Por Vanguarda Diário – Redator 3 min de leitura
Brasil proíbe 27 plataformas de mercados de previsão, incluindo Kalshi e Polymarket
Foto: zerohedge.com

As autoridades brasileiras decidiram encerrar as atividades de 27 plataformas de mercados de previsão, entre elas Kalshi e Polymarket. A medida foi anunciada na sexta-feira e segue uma diretriz do Ministério da Fazenda, com a execução a cargo da Agência Nacional de Telecomunicações (Anatel).

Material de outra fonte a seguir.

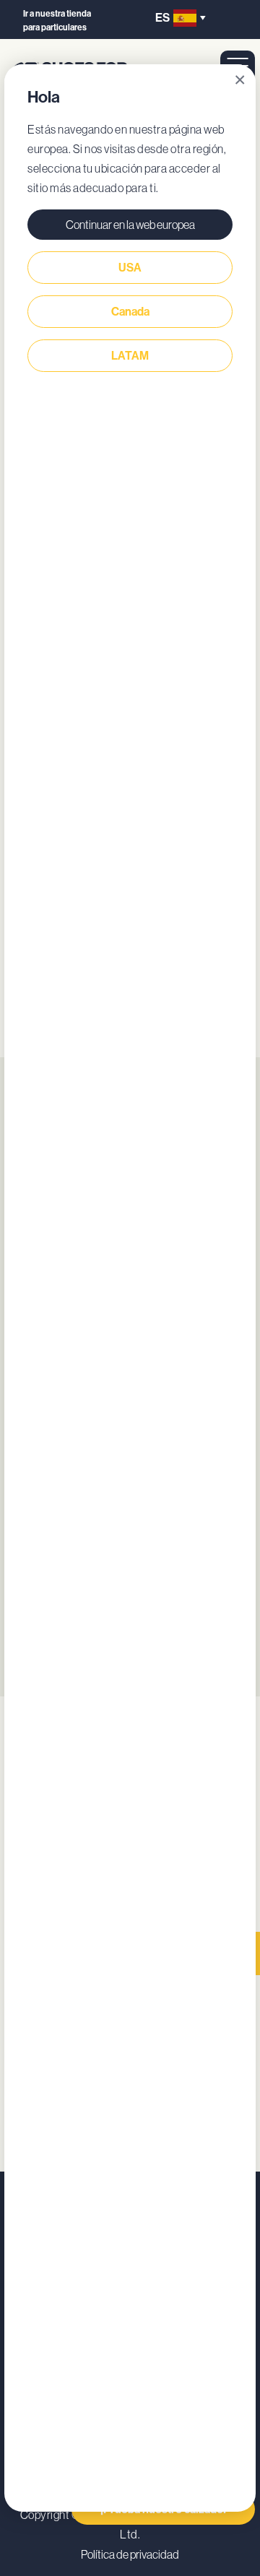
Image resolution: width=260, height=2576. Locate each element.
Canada (130, 311)
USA (130, 267)
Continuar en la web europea (130, 224)
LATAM (130, 356)
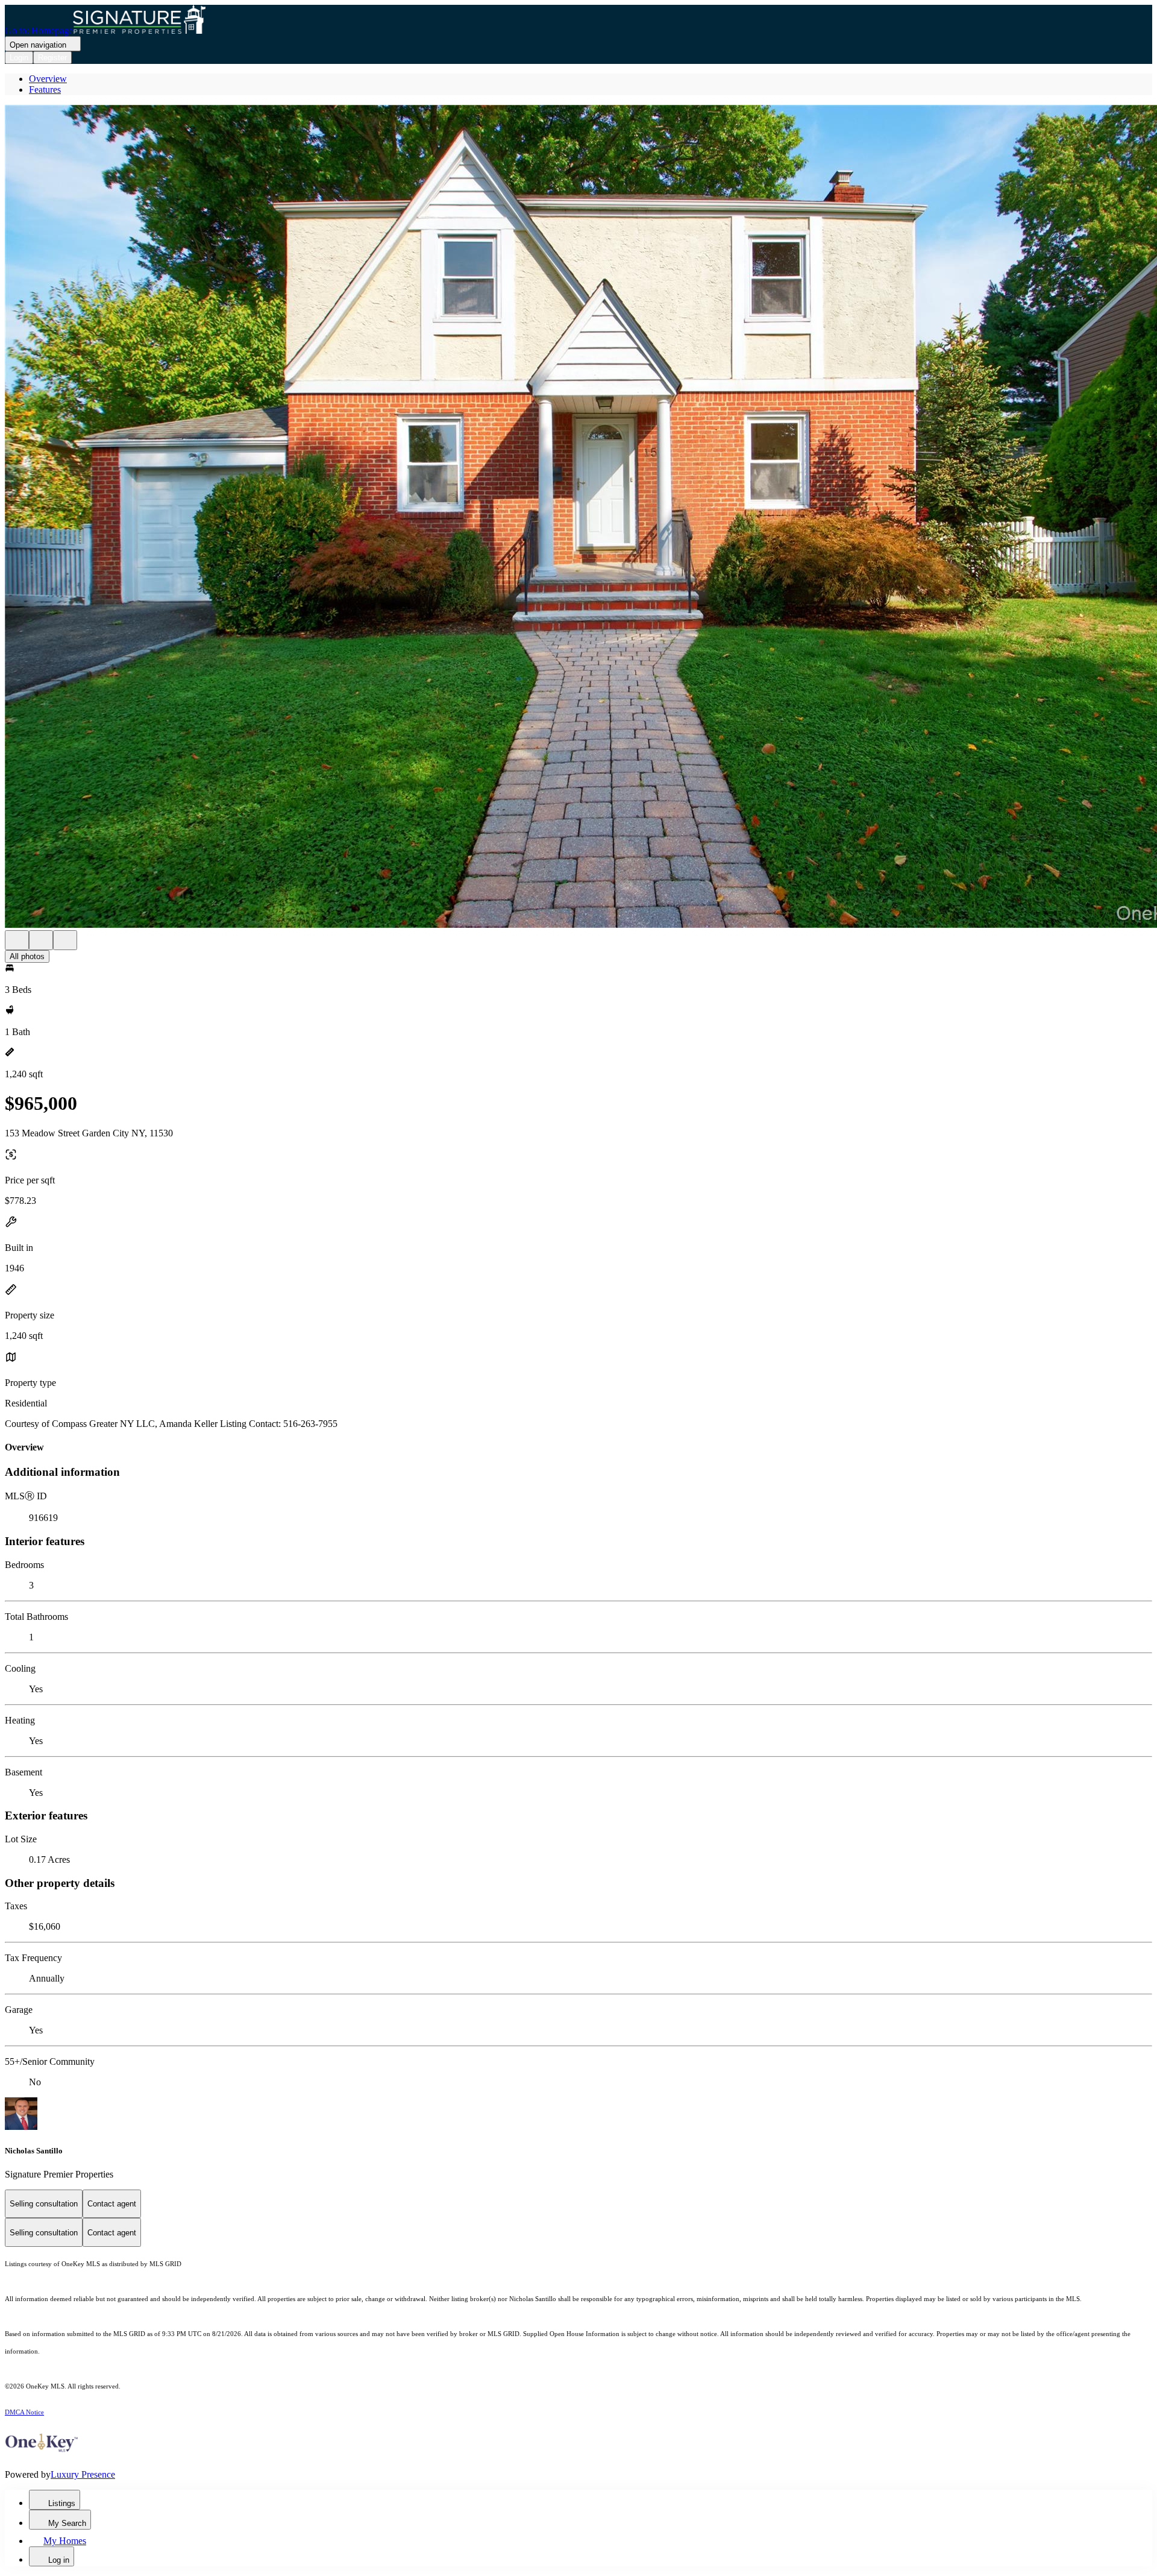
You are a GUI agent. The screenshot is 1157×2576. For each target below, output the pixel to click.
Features (45, 89)
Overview (48, 79)
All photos (27, 956)
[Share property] (65, 940)
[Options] (17, 940)
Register (52, 57)
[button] (578, 517)
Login (19, 57)
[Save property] (41, 940)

Segundo os órgãos, esses serviços operam fora do atual arcabouço legal do país, caracterizando-se como ilegais. Durante uma coletiva de imprensa no Palácio do Planalto, o secretário-executivo do Ministério da Fazenda, Dario Durigan, afirmou que o setor passou por um período de desregulamentação entre 2018 e 2022, sem supervisão adequada. A ação é respaldada pela Resolução 5.298 do Conselho Monetário Nacional (CMN), que entrará em vigor em maio e restringe severamente as ofertas das plataformas de previsão. Contratos relacionados a esportes, política, entretenimento ou eventos sociais estão proibidos, sendo considerados mais próximos de jogos de azar do que de investimentos financeiros. Apenas contratos vinculados a indicadores econômicos, como inflação e taxas de câmbio, continuarão permitidos e estarão sob a supervisão do mercado financeiro. Durigan alertou que os mercados de previsão podem aumentar o endividamento das famílias e expor os usuários a riscos financeiros. Ele enfatizou a importância de evitar novas formas de endividamento prejudicial, especialmente em um momento em que o governo busca reduzir as dívidas entre famílias e pequenos negócios. As plataformas afetadas incluem serviços internacionais e focados no Brasil, como PredictIt, Robinhood (por meio de sua funcionalidade de previsão) e Fanatics Markets, além de serviços locais como Palpita e MercadoPred. A crescente proibição de mercados de previsão se alinha a tendências em várias jurisdições, onde muitos países europeus já bloquearam ou penalizaram plataformas que operam sem autorização.